三本目 伝説級の武器
最初に作ったのもナイフだった。
思い出すのはいつもあの時の光景だ。
その時オレはまだ幼かった。力がすべての魔界において、力はおろか武器すら持たないオレは無力だった。
「やめて! かあさんをいじめないで!」
原因がなんだったのか、当時幼かったオレにはわからなかった。
ただ、デカい身体の悪いヤツが、母さんを殴っている……それだけだった。
オレは必死にすがりついて、殴るのをやめさせようとした。だが、ちょっと腕で払われただけで、身体の小さなオレは吹き飛んだ。
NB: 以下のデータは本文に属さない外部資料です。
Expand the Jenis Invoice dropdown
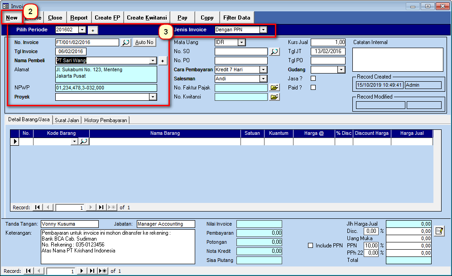The height and width of the screenshot is (276, 452). click(x=263, y=30)
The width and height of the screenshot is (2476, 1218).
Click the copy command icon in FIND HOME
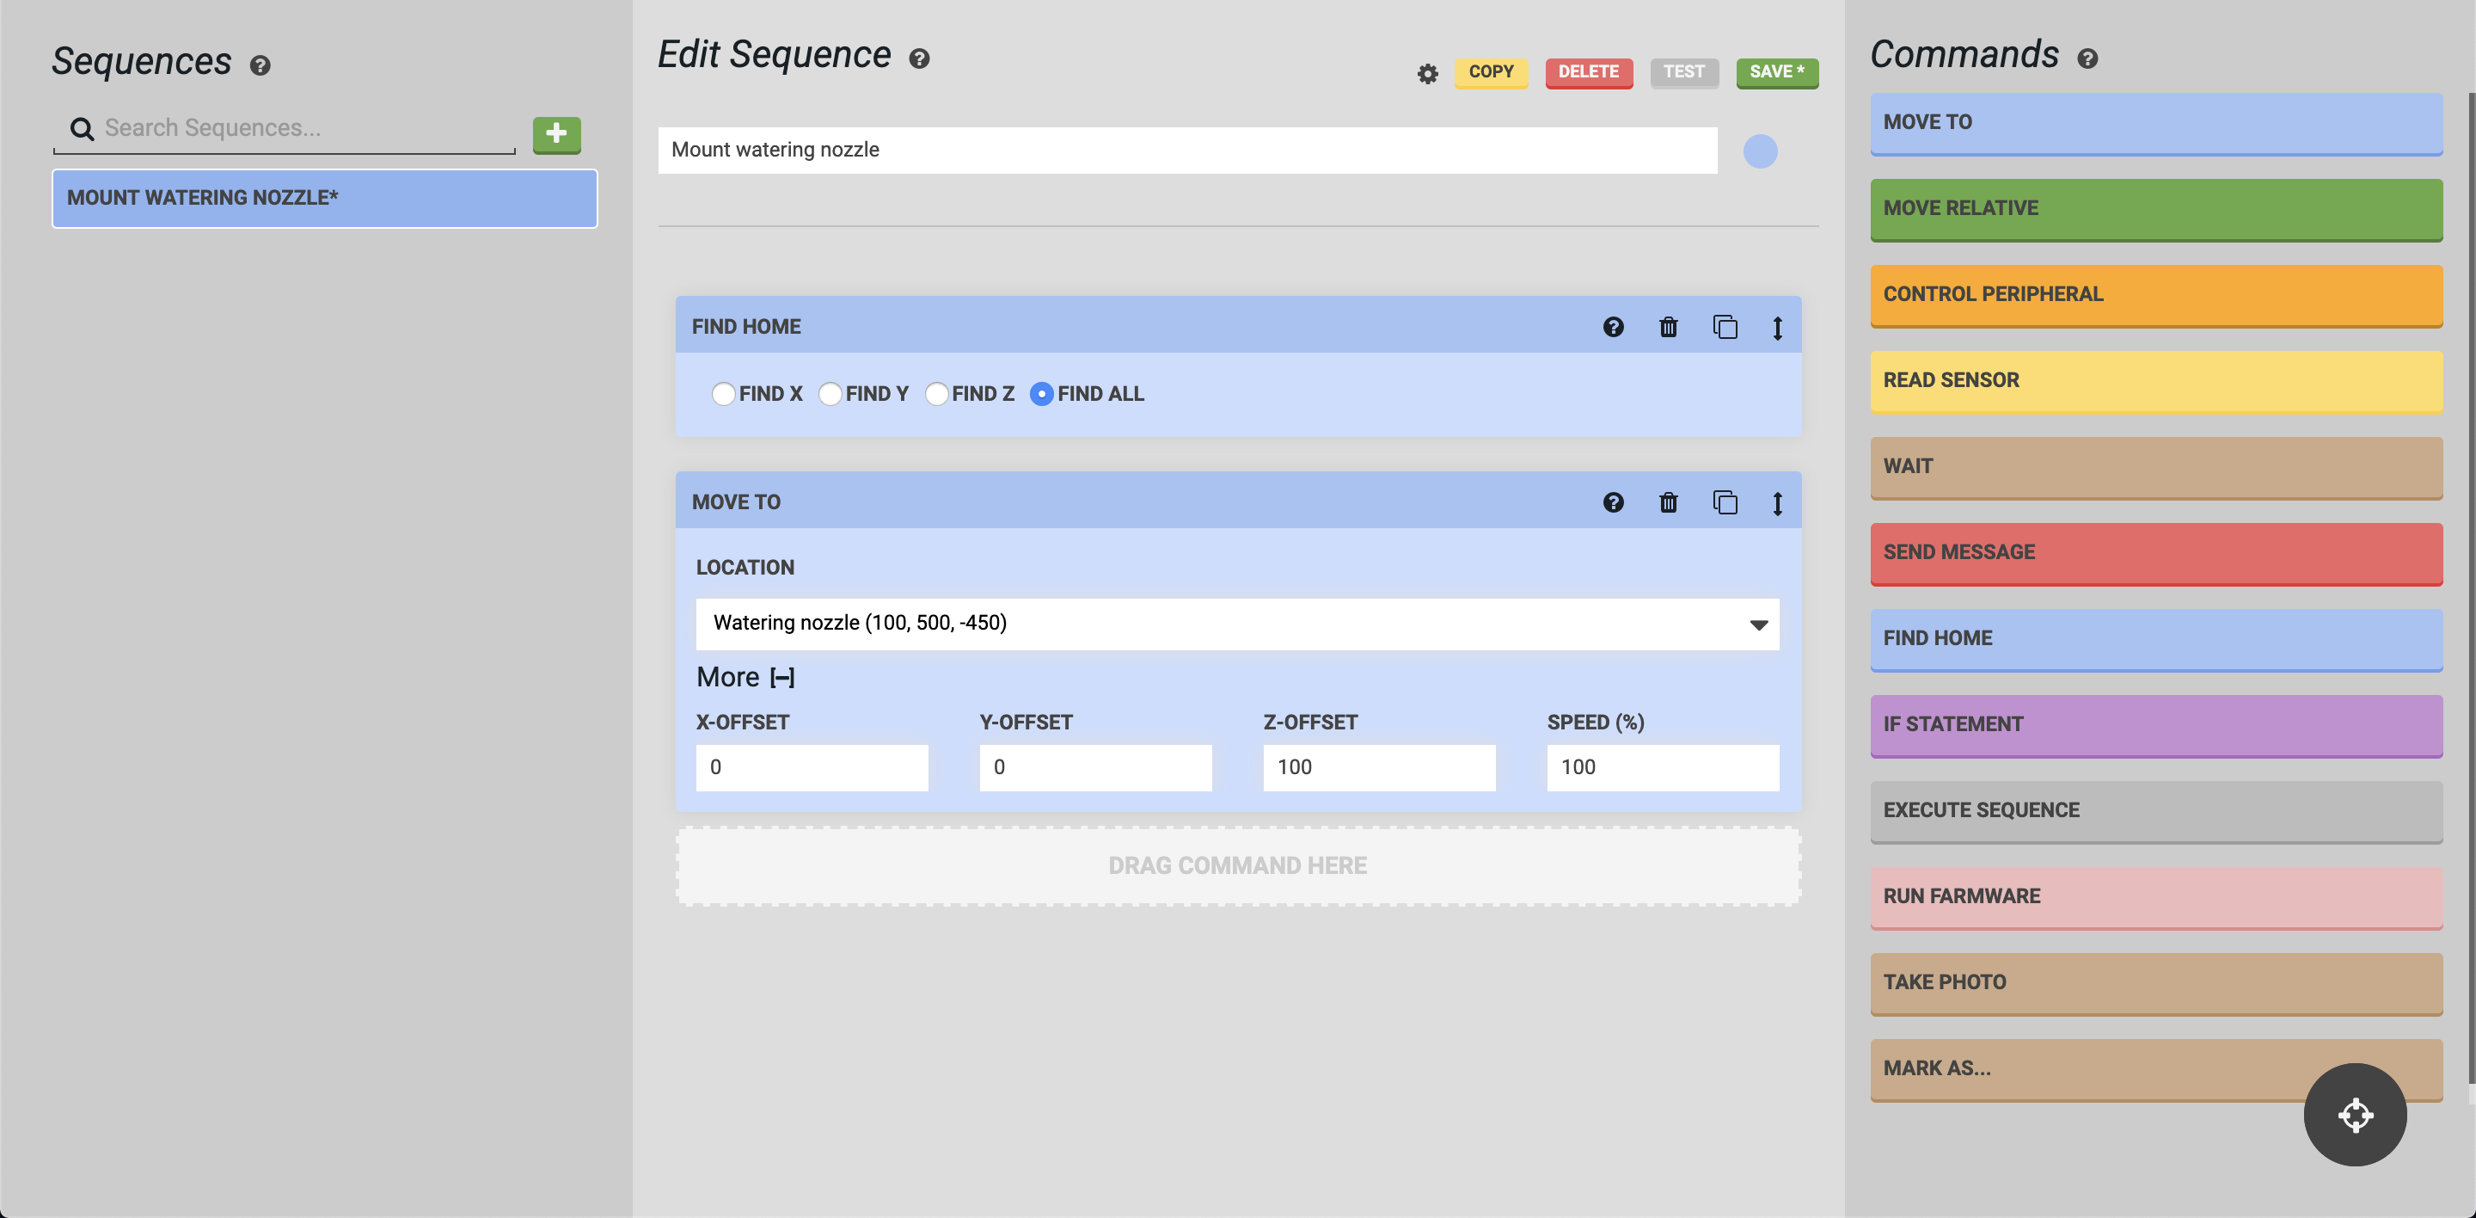click(x=1724, y=327)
壁にしたたかに打ち付けられ、それからしばらく記憶がない。
「かあさんッ!」
飛び起きた瞬間の心臓の鼓動は、今でも鮮明に思い出せる。
手足の先まで跳ねるほど、心臓は強く、早く、脈打っていた。血液と共に不安が身体中を駆け巡る。
そこには、もう母の姿はなかった。
連れ去られたのか、はたまた殺されたのか、それすらわからない。
ただ、オレは強く願ったんだ。
――力が欲しい、と。
それからだ。試行錯誤を繰り返し、初めて武器と呼べるものを作り上げた。
非力な自分でも取り扱えるよう、形状はナイフを選んだ。
初めて作ったナイフは、刃もいびつでとても切れ味の悪いものだったが、低級魔獣くらいは倒すことができた。
あれから何年、何十年経ったのだろう。
多種多様な魔族の血を受け継ぐ混血児であるオレは、小さく非力な身体と引き換えに、さまざまな能力を得ていた。
長い寿命もそのひとつだ。
百才を超えたあたりから、年を数えるのはやめた。
この長い寿命の中で、いつかは伝説級と呼ばれる武器を作れたら、と考えなかったわけではない。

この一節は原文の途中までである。